On August 22, the Centers for Medicare & Medicaid Services (CMS) announced that 500 primary care practices, comprising more than 2,100 practitioners in seven regions, have been selected to participate in a four-year pilot program involving CMS, state Medicaid agencies, commercial health plans, self-insured businesses, and primary care providers. The Comprehensive Primary Care (CPC) Initiative is designed to provide more than 300,000 Medicare beneficiaries with improved access to care at lower costs. The primary care practices are located in Arkansas, Colorado, New Jersey, Oregon, New York (Capital District-Hudson Valley region), Ohio (Cincinnati-Dayton region), and Oklahoma (greater Tulsa region).
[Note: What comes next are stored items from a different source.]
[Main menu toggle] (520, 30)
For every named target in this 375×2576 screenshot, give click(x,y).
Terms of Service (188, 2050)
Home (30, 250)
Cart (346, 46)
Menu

Primary care practices in the selected markets were chosen through a competitive application process. Practices were chosen based on their use of health information technology, ability to demonstrate recognition of advanced primary care delivery by leading clinical societies, service to patients covered by participating payors, participation in practice transformation and improvement activities, and diversity of geography, practice size, and ownership structure.

The CPC Initiative will test two models simultaneously: a service delivery model and a payment model. The service delivery model will test "comprehensive primary care," which CMS defines as having the following five functions: risk-stratified care management; access and continuity; planned care for chronic conditions and preventative care; patient and caregiver engagement; and coordination of care across the medical neighborhood. The payment model provides for a monthly care management fee (initially $20 per beneficiary per month) to the participating practices and, in years two to four of the initiative, the potential to share in any savings to the Medicare program. Practices will also receive compensation from other payors participating in the initiative, including private insurance companies and other health plans, which will allow them to integrate multi-payor funding streams to strengthen their capacity to implement practicewide quality improvement.